Saved items from a collection:
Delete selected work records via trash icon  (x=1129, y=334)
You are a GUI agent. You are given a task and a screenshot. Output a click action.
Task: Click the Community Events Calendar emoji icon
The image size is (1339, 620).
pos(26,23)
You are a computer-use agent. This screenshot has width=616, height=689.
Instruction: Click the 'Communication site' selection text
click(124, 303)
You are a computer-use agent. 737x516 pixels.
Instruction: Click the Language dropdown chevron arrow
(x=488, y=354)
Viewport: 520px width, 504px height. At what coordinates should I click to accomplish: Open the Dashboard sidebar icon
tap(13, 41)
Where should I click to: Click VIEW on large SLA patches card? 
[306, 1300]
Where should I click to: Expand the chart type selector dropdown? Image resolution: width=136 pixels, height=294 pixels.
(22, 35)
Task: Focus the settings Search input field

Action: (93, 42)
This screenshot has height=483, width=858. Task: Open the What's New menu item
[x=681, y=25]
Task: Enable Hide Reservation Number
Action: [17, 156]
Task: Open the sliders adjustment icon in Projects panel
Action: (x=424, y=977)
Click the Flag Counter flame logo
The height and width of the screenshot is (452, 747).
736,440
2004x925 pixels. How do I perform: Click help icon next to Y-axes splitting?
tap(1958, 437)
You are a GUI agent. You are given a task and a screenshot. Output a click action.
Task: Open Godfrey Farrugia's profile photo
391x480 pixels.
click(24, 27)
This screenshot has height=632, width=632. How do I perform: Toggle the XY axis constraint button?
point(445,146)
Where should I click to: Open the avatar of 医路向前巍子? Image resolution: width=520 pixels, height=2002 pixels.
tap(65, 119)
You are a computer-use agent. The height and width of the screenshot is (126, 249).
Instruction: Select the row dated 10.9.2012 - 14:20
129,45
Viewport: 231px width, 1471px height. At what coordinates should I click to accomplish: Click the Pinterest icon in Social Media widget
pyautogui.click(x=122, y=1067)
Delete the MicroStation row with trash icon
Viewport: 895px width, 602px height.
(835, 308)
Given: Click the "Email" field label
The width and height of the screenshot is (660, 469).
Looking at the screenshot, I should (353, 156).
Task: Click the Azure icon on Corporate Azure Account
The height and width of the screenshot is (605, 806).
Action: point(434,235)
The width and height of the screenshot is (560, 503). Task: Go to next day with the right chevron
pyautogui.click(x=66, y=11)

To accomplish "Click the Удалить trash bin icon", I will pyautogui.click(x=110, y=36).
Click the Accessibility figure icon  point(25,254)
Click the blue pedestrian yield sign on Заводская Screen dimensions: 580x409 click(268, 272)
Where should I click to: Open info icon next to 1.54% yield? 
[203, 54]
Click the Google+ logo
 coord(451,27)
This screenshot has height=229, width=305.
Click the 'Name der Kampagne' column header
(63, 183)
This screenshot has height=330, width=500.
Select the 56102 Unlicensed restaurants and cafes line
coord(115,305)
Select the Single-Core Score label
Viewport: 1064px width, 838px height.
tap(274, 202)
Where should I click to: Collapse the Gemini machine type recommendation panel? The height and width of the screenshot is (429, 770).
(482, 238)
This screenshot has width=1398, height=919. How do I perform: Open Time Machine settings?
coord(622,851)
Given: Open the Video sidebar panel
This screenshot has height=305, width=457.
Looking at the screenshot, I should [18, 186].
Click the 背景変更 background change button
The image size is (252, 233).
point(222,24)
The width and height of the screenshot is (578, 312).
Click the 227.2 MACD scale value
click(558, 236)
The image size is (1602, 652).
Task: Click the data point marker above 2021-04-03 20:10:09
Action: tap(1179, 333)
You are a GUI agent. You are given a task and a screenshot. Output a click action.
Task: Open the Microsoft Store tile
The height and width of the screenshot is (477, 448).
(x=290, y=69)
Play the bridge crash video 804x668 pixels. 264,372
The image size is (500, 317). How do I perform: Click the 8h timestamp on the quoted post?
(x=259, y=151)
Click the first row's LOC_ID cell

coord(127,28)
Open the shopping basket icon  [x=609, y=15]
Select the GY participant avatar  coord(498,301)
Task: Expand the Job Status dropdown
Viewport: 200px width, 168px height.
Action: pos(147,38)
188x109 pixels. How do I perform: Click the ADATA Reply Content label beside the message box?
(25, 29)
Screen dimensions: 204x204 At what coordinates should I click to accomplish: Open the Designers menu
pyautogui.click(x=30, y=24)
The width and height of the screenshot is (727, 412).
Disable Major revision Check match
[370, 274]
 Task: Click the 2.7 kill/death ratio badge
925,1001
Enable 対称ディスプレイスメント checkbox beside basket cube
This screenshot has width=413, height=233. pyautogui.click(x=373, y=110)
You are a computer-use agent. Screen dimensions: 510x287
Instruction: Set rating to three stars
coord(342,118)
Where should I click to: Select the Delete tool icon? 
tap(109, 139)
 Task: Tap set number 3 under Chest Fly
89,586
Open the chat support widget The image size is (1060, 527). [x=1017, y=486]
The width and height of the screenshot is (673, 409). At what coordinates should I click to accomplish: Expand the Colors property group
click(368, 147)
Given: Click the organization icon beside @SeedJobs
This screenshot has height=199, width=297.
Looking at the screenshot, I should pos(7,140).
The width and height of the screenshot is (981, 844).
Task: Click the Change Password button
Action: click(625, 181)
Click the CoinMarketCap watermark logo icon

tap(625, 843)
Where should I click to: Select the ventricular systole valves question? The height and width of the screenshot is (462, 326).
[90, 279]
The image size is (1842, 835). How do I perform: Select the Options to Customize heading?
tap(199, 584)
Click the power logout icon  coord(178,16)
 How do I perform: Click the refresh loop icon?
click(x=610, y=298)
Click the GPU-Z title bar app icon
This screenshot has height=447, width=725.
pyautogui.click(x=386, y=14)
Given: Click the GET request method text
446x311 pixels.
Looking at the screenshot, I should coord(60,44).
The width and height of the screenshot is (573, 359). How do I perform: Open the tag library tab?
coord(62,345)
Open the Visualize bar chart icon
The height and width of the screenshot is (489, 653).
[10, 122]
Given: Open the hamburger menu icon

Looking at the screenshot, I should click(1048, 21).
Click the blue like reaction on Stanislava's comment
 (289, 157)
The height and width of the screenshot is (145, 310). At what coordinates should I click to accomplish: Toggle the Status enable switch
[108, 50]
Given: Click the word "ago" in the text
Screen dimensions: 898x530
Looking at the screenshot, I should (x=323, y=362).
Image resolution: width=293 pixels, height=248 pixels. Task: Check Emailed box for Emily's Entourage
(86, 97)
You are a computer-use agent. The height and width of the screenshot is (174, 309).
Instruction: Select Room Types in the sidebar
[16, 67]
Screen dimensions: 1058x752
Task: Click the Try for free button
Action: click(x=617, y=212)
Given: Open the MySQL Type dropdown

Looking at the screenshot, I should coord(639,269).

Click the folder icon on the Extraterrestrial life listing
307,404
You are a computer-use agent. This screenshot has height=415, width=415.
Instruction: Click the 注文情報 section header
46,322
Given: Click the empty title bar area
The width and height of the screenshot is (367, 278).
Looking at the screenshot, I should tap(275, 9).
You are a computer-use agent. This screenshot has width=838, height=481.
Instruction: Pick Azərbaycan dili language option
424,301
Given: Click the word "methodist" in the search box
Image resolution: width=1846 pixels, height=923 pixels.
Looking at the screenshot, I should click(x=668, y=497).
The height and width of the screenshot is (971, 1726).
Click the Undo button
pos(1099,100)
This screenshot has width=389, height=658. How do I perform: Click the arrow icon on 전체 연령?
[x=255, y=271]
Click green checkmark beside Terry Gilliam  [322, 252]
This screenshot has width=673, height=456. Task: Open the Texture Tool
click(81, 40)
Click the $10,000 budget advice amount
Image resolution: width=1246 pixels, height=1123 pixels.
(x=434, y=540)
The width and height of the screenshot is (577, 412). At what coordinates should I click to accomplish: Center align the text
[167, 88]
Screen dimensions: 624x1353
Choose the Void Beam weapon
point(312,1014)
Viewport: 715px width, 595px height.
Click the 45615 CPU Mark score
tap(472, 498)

- **TO DO**
Could you rewrite all of the material above with every "Instruction" replaced by "Command" and nothing else changed?

- **TASK ANSWER**
Delete selected work records via trash icon  (x=1129, y=334)
You are a GUI agent. You are given a task and a screenshot. Output a click action.
Task: Click the Community Events Calendar emoji icon
The image size is (1339, 620).
pos(26,23)
You are a computer-use agent. This screenshot has width=616, height=689.
Command: Click the 'Communication site' selection text
click(124, 303)
You are a computer-use agent. 737x516 pixels.
Command: Click the Language dropdown chevron arrow
(x=488, y=354)
Viewport: 520px width, 504px height. At what coordinates should I click to accomplish: Open the Dashboard sidebar icon
tap(13, 41)
Where should I click to: Click VIEW on large SLA patches card? 
[306, 1300]
Where should I click to: Expand the chart type selector dropdown? Image resolution: width=136 pixels, height=294 pixels.
(22, 35)
Task: Focus the settings Search input field

Action: (93, 42)
This screenshot has height=483, width=858. Task: Open the What's New menu item
[x=681, y=25]
Task: Enable Hide Reservation Number
Action: [17, 156]
Task: Open the sliders adjustment icon in Projects panel
Action: (x=424, y=977)
Click the Flag Counter flame logo
The height and width of the screenshot is (452, 747).
736,440
2004x925 pixels. How do I perform: Click help icon next to Y-axes splitting?
tap(1958, 437)
You are a GUI agent. You are given a task and a screenshot. Output a click action.
Task: Open Godfrey Farrugia's profile photo
391x480 pixels.
click(24, 27)
This screenshot has height=632, width=632. How do I perform: Toggle the XY axis constraint button?
point(445,146)
Where should I click to: Open the avatar of 医路向前巍子? Image resolution: width=520 pixels, height=2002 pixels.
tap(65, 119)
You are a computer-use agent. The height and width of the screenshot is (126, 249).
Command: Select the row dated 10.9.2012 - 14:20
129,45
Viewport: 231px width, 1471px height. At what coordinates should I click to accomplish: Click the Pinterest icon in Social Media widget
pyautogui.click(x=122, y=1067)
Delete the MicroStation row with trash icon
Viewport: 895px width, 602px height.
(835, 308)
Given: Click the "Email" field label
The width and height of the screenshot is (660, 469).
Looking at the screenshot, I should (353, 156).
Task: Click the Azure icon on Corporate Azure Account
The height and width of the screenshot is (605, 806).
Action: point(434,235)
The width and height of the screenshot is (560, 503). Task: Go to next day with the right chevron
pyautogui.click(x=66, y=11)

To accomplish "Click the Удалить trash bin icon", I will pyautogui.click(x=110, y=36).
Click the Accessibility figure icon  point(25,254)
Click the blue pedestrian yield sign on Заводская Screen dimensions: 580x409 click(268, 272)
Where should I click to: Open info icon next to 1.54% yield? 
[203, 54]
Click the Google+ logo
 coord(451,27)
This screenshot has height=229, width=305.
Click the 'Name der Kampagne' column header
(63, 183)
This screenshot has height=330, width=500.
Select the 56102 Unlicensed restaurants and cafes line
coord(115,305)
Select the Single-Core Score label
Viewport: 1064px width, 838px height.
tap(274, 202)
Where should I click to: Collapse the Gemini machine type recommendation panel? The height and width of the screenshot is (429, 770).
(482, 238)
This screenshot has width=1398, height=919. How do I perform: Open Time Machine settings?
coord(622,851)
Given: Open the Video sidebar panel
This screenshot has height=305, width=457.
Looking at the screenshot, I should [18, 186].
Click the 背景変更 background change button
The image size is (252, 233).
point(222,24)
The width and height of the screenshot is (578, 312).
Click the 227.2 MACD scale value
click(558, 236)
The image size is (1602, 652).
Task: Click the data point marker above 2021-04-03 20:10:09
Action: tap(1179, 333)
You are a GUI agent. You are given a task and a screenshot. Output a click action.
Task: Open the Microsoft Store tile
The height and width of the screenshot is (477, 448).
(x=290, y=69)
Play the bridge crash video 804x668 pixels. 264,372
The image size is (500, 317). How do I perform: Click the 8h timestamp on the quoted post?
(x=259, y=151)
Click the first row's LOC_ID cell

coord(127,28)
Open the shopping basket icon  [x=609, y=15]
Select the GY participant avatar  coord(498,301)
Task: Expand the Job Status dropdown
Viewport: 200px width, 168px height.
Action: pos(147,38)
188x109 pixels. How do I perform: Click the ADATA Reply Content label beside the message box?
(25, 29)
Screen dimensions: 204x204 At what coordinates should I click to accomplish: Open the Designers menu
pyautogui.click(x=30, y=24)
The width and height of the screenshot is (727, 412).
Disable Major revision Check match
[370, 274]
 Task: Click the 2.7 kill/death ratio badge
925,1001
Enable 対称ディスプレイスメント checkbox beside basket cube
This screenshot has width=413, height=233. pyautogui.click(x=373, y=110)
You are a computer-use agent. Screen dimensions: 510x287
Command: Set rating to three stars
coord(342,118)
Where should I click to: Select the Delete tool icon? 
tap(109, 139)
 Task: Tap set number 3 under Chest Fly
89,586
Open the chat support widget The image size is (1060, 527). [x=1017, y=486]
The width and height of the screenshot is (673, 409). At what coordinates should I click to accomplish: Expand the Colors property group
click(368, 147)
Given: Click the organization icon beside @SeedJobs
This screenshot has height=199, width=297.
Looking at the screenshot, I should pos(7,140).
The width and height of the screenshot is (981, 844).
Task: Click the Change Password button
Action: click(625, 181)
Click the CoinMarketCap watermark logo icon

tap(625, 843)
Where should I click to: Select the ventricular systole valves question? The height and width of the screenshot is (462, 326).
[90, 279]
The image size is (1842, 835). How do I perform: Select the Options to Customize heading?
tap(199, 584)
Click the power logout icon  coord(178,16)
 How do I perform: Click the refresh loop icon?
click(x=610, y=298)
Click the GPU-Z title bar app icon
This screenshot has height=447, width=725.
pyautogui.click(x=386, y=14)
Given: Click the GET request method text
446x311 pixels.
Looking at the screenshot, I should coord(60,44).
The width and height of the screenshot is (573, 359). How do I perform: Open the tag library tab?
coord(62,345)
Open the Visualize bar chart icon
The height and width of the screenshot is (489, 653).
[10, 122]
Given: Open the hamburger menu icon

Looking at the screenshot, I should click(1048, 21).
Click the blue like reaction on Stanislava's comment
 (289, 157)
The height and width of the screenshot is (145, 310). At what coordinates should I click to accomplish: Toggle the Status enable switch
[108, 50]
Given: Click the word "ago" in the text
Screen dimensions: 898x530
Looking at the screenshot, I should (x=323, y=362).
Image resolution: width=293 pixels, height=248 pixels. Task: Check Emailed box for Emily's Entourage
(86, 97)
You are a computer-use agent. The height and width of the screenshot is (174, 309).
Command: Select Room Types in the sidebar
[16, 67]
Screen dimensions: 1058x752
Task: Click the Try for free button
Action: click(x=617, y=212)
Given: Open the MySQL Type dropdown

Looking at the screenshot, I should coord(639,269).

Click the folder icon on the Extraterrestrial life listing
307,404
You are a computer-use agent. This screenshot has height=415, width=415.
Command: Click the 注文情報 section header
46,322
Given: Click the empty title bar area
The width and height of the screenshot is (367, 278).
Looking at the screenshot, I should tap(275, 9).
You are a computer-use agent. This screenshot has width=838, height=481.
Command: Pick Azərbaycan dili language option
424,301
Given: Click the word "methodist" in the search box
Image resolution: width=1846 pixels, height=923 pixels.
Looking at the screenshot, I should click(x=668, y=497).
The height and width of the screenshot is (971, 1726).
Click the Undo button
pos(1099,100)
This screenshot has width=389, height=658. How do I perform: Click the arrow icon on 전체 연령?
[x=255, y=271]
Click green checkmark beside Terry Gilliam  [322, 252]
This screenshot has width=673, height=456. Task: Open the Texture Tool
click(81, 40)
Click the $10,000 budget advice amount
Image resolution: width=1246 pixels, height=1123 pixels.
(x=434, y=540)
The width and height of the screenshot is (577, 412). At what coordinates should I click to accomplish: Center align the text
[167, 88]
Screen dimensions: 624x1353
Choose the Void Beam weapon
point(312,1014)
Viewport: 715px width, 595px height.
Click the 45615 CPU Mark score
tap(472, 498)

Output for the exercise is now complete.